Nell’attuale contesto geopolitico, l’Europa manifesta le proprie carenze endemiche sia nella sicurezza militare, che è stata sempre appannaggio della Nato, sia nella sicurezza territoriale, a causa dell’incontrollabilità dei flussi migratori (l’accordo / ricatto con la Turchia e quello testé conclusosi con il governo – fantasma libico ne sono la dimostrazione evidente), sia nella sicurezza economica a causa della instabilità del suo sistema bancario e delle crisi del debito irrisolte (vedi Grecia).

 

Sovranità e populismo: fuori dalla nato e fuori dall’Europa

Il vento populista soffia sull’Europa e suscita timori sempre più eclatanti nelle classi dirigenti, che vogliono esorcizzare questo spettro disgregatore della UE. Pertanto, secondo la vulgata mediatica, la disgregazione europea sarebbe dovuta alla avanzata populista: la classe dirigente al potere vuole plasmare un incubo denominato populismo (con relative previsioni – minacce di crack finanziari immani), cui imputare le proprie responsabilità circa la futuribile disgregazione della UE. Le classi dirigenti sono invece invise ai popoli, in quanto responsabili del declino economico, sociale, morale dell’Europa.

 

Per sconfiggere i populismi, secondo gli organi di comunicazione mediatica ufficiali, le attuali classi dirigenti dovrebbero farsi interpreti dei bisogni e delle aspirazioni dei popoli sempre nel rispetto dei trattati europei, data la fatalistica irreversibilità dell’euro e del processo di integrazione europeo.

 

Tale orientamento rende manifesta l’estraneità delle classi dirigenti alla realtà politica e sociale dei popoli europei. Non è possibile alcuna proposta politica se non sussiste la sovranità degli stati e non può esserci alcuna possibile riforma istituzionale di questa Europa.
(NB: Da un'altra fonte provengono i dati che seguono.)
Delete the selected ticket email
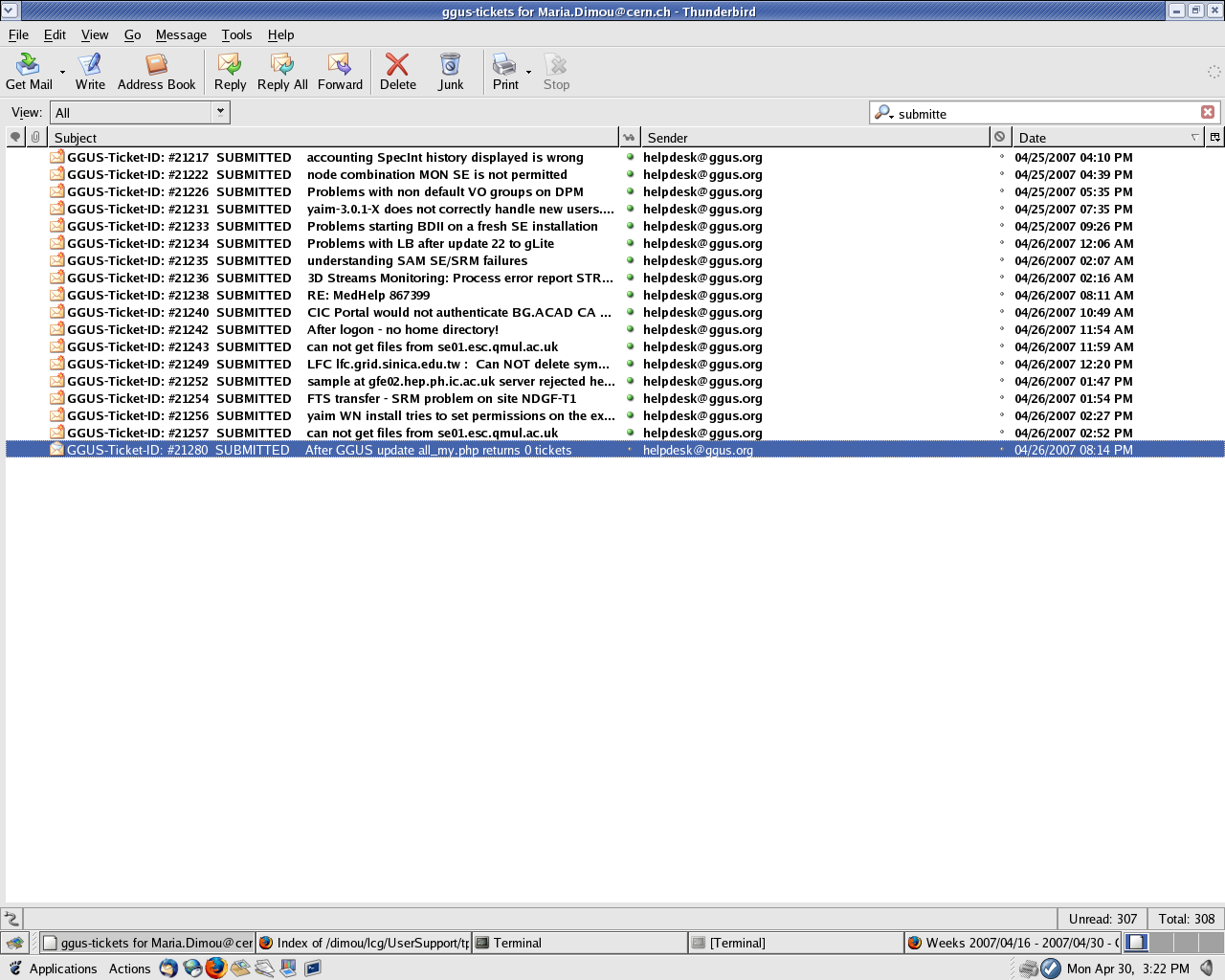This screenshot has width=1225, height=980. 397,72
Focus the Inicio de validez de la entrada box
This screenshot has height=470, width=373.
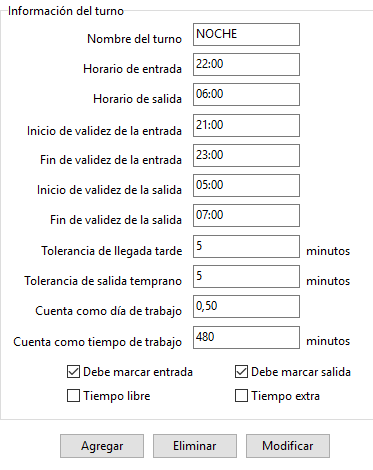pos(246,125)
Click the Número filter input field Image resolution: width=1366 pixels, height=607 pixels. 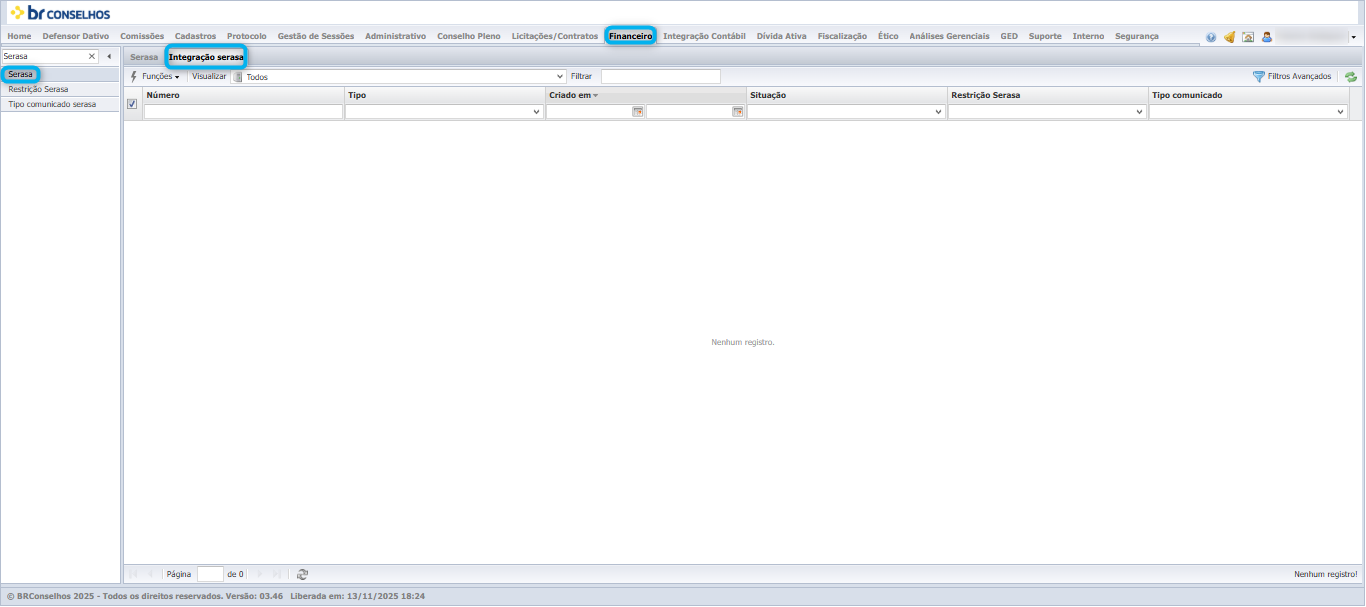click(x=243, y=112)

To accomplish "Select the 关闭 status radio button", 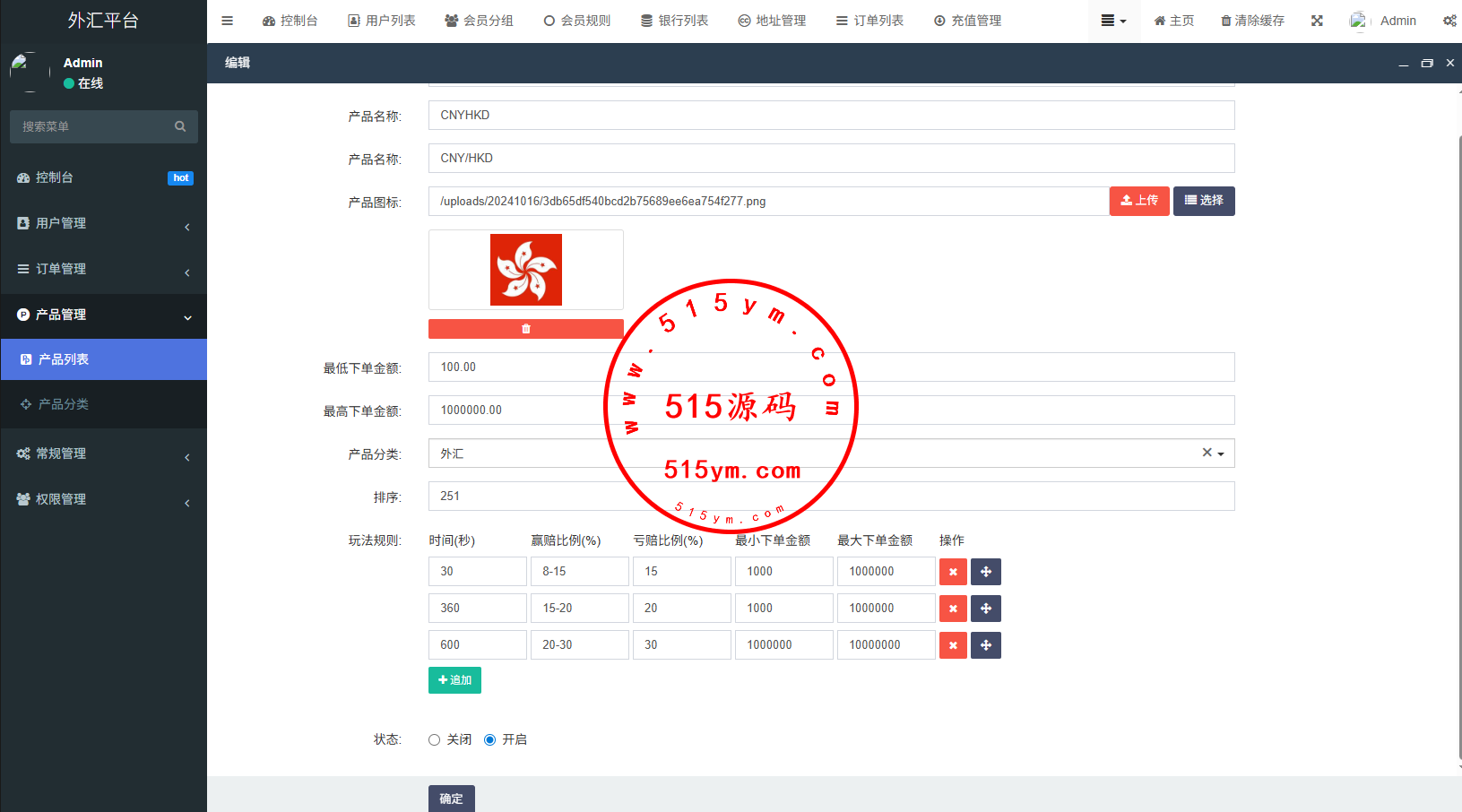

Perché strutturata sulla devoluzione della sovranità politica ad organismi tecnocratici finanziari oligarchici europei perpetrata da classi politiche che traggono la propria legittimazione dalla subalternità della politica dei singoli stati ai vincoli esterni imposti dalla UE.
E la sovranità degli stati e quindi dei popoli può sussistere solo fuori dalla Nato e fuori dall’Europa.